Introduction: The Internet is revolutionizing tobacco control, but few have harnessed the Web for surveillance. We demonstrate for the first time an approach for analyzing aggregate Internet search queries that captures precise changes in population considerations about tobacco.
Methods: We compared tobacco-related Google queries originating in the United States during the week of the State Children's Health Insurance Program (SCHIP) 2009 cigarette excise tax increase with a historic baseline. Specific queries were then ranked according to their relative increases while also considering approximations of changes in absolute search volume.

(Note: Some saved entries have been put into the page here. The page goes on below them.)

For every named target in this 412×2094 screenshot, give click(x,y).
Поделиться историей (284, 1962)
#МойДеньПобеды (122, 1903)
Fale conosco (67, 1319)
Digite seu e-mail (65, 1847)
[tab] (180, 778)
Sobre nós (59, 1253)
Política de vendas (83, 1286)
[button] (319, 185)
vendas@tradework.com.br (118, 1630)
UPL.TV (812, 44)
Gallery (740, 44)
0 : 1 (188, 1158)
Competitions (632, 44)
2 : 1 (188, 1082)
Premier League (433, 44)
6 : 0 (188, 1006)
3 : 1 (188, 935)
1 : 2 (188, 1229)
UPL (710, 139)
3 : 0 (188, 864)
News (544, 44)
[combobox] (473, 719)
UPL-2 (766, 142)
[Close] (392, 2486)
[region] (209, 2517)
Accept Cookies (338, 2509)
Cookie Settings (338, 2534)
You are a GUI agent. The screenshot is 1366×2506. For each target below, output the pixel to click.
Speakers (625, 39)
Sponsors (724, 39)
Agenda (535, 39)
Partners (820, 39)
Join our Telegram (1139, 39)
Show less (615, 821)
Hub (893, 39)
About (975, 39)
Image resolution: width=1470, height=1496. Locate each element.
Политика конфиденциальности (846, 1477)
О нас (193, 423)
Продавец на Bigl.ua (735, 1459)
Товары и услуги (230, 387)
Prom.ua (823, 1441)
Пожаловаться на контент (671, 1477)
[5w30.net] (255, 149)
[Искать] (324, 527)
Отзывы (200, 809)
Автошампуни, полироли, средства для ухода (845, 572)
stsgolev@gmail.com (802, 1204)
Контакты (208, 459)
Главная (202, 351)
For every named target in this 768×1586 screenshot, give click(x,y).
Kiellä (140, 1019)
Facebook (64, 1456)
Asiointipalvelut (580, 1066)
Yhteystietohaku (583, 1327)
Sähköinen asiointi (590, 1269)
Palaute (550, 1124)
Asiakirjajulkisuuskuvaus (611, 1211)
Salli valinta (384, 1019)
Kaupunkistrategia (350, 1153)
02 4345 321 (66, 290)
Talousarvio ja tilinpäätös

Results: Individual queries with the largest relative increases the week of the SCHIP tax were "cigarettes Indian reservations" 640% (95% CI, 472-918), "free cigarettes online" 557% (95% CI, 432-756), and "Indian reservations cigarettes" 542% (95% CI, 414-733), amounting to about 7,500 excess searches. By themes, the largest relative increases were tribal cigarettes 246% (95% CI, 228-265), "free" cigarettes 215% (95% CI, 191-242), and cigarette stores 176% (95% CI, 160-193), accounting for 21,000, 27,000, and 90,000 excess queries. All avoidance queries, including those aforementioned themes, relatively increased 150% (95% CI, 144-155) or 550,000 from their baseline. All cessation queries increased 46% (95% CI, 44-48), or 175,000, around SCHIP; including themes for "cold turkey" 19% (95% CI, 11-27) or 2,600, cessation products 47% (95% CI, 44-50) or 78,000, and dubious cessation approaches (e.g., hypnosis) 40% (95% CI, 33-47) or 2,300.
Conclusions: The SCHIP tax motivated specific changes in population considerations. Our strategy can support evaluations that temporally link tobacco control measures with instantaneous population reactions, as well as serve as a springboard for traditional studies, for example, including survey questionnaire design.